Swift expansion and the millennial-magnified momentum of drumming up interest via initial short-term supply is something that’s pervaded the dessert scene over the last year-plus. Good Behaviour, the ice cream-centric company begun by hospitality experts Eric Chow and Michael Lam, launched in Toronto in February as a drop-based business, and now has two – soon to be three – physical locations as well as a booming online ordering operation.

Crediting a universal desire for comfort foods as to why they landed on ice cream for their new joint venture, Chow says he and Lam were additionally inspired by the fervour roused by another local brand, Bar Ape, which specializes in gelato, and its limited-quantity product releases.

“I was stunned by the fact that there was like, 50 people lining up in the middle of winter, myself included, waiting for ice cream,” Chow says.

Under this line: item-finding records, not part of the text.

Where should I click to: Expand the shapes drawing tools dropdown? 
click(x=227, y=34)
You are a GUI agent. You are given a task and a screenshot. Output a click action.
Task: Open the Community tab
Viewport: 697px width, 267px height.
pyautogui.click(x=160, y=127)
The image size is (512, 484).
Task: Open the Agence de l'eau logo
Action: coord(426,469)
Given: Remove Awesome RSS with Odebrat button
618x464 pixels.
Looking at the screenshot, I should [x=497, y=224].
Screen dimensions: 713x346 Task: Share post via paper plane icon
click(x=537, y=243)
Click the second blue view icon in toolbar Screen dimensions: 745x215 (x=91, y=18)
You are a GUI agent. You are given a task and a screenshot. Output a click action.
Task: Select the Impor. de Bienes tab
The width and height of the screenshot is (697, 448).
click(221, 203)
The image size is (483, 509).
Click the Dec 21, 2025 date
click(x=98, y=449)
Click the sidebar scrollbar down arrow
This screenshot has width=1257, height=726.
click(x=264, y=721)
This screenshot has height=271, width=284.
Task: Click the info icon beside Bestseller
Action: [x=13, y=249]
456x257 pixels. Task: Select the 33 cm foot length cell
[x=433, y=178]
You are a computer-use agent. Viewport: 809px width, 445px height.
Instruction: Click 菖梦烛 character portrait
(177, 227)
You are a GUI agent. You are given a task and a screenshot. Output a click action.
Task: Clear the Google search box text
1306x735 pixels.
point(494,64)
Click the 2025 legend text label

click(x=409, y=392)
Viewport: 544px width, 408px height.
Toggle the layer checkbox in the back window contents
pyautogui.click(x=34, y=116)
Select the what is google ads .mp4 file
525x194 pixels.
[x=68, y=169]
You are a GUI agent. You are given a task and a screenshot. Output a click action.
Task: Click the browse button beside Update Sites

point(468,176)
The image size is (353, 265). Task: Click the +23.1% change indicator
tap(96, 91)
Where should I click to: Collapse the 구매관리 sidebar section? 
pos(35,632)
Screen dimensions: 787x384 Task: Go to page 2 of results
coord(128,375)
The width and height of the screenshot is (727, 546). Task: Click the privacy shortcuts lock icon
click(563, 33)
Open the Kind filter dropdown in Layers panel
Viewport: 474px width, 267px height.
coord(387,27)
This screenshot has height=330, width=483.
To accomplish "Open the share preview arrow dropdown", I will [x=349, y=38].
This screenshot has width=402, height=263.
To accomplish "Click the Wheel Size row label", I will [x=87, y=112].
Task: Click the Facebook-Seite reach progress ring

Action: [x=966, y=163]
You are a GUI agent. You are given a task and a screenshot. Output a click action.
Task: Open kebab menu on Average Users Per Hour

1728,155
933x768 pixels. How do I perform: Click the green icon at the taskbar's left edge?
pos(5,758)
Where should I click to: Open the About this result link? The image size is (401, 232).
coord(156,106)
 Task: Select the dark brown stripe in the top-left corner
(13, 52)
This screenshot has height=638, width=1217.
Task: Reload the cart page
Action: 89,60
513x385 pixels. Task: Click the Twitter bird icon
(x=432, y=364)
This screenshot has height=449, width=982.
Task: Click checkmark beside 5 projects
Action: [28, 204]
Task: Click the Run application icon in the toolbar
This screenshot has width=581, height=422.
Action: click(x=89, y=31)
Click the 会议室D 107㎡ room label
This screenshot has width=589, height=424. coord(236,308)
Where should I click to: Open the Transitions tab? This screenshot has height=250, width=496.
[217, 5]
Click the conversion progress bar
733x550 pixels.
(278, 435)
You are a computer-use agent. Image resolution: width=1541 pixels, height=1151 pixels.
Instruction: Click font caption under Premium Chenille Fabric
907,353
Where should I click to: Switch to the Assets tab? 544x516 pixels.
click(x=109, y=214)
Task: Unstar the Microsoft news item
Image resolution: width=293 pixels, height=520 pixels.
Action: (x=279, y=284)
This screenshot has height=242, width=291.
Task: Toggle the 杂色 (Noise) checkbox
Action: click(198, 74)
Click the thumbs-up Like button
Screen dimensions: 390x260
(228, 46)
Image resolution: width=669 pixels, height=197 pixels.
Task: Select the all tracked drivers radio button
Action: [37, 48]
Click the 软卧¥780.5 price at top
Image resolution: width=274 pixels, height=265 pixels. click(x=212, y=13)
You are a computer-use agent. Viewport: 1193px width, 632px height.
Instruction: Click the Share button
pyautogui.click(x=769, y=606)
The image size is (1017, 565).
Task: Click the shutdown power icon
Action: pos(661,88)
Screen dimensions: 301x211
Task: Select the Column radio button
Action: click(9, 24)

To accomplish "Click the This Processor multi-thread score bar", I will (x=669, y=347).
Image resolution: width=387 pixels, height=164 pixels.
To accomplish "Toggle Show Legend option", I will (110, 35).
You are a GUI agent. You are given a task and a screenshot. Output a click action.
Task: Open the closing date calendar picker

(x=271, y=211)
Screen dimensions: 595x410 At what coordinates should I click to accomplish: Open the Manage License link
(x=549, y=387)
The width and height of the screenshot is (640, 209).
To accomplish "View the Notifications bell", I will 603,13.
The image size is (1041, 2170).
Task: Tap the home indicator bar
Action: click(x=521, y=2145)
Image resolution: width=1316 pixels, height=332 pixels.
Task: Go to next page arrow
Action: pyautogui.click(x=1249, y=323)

The duo has now designed a range of their own flavours, from the best-selling Strawberry Cheesecake to the nostalgic Honey Nut Cereal to HK Milk Tea, a spin on the much-loved Cantonese treat. Good Behaviour’s version includes the use of Ceylon tea and condensed milk and speaks to the pair’s propensity for originality.

It’s also why you’ll find ice cream-filled doughnuts on their menu. “We had [it] in our pocket almost since the beginning,” Chow says about the uber-rich confection, which made its debut in late June – a dessert that sets them apart from other sweets spots in Toronto.

With Lam’s prowess as a chef leading the development of the twofold dessert, it’s been a hit so far. And there’s no doubt Good Behaviour and its fellow purveyors of all things comfortingly creamy, pleasingly pastry-based and lusciously lavish will continue to see eager eaters at their doors and on their websites.

As Chow says, “Food is like the glue that holds a lot of cultures together.” And after what we’ve just lived through, a united front sounds quite tempting.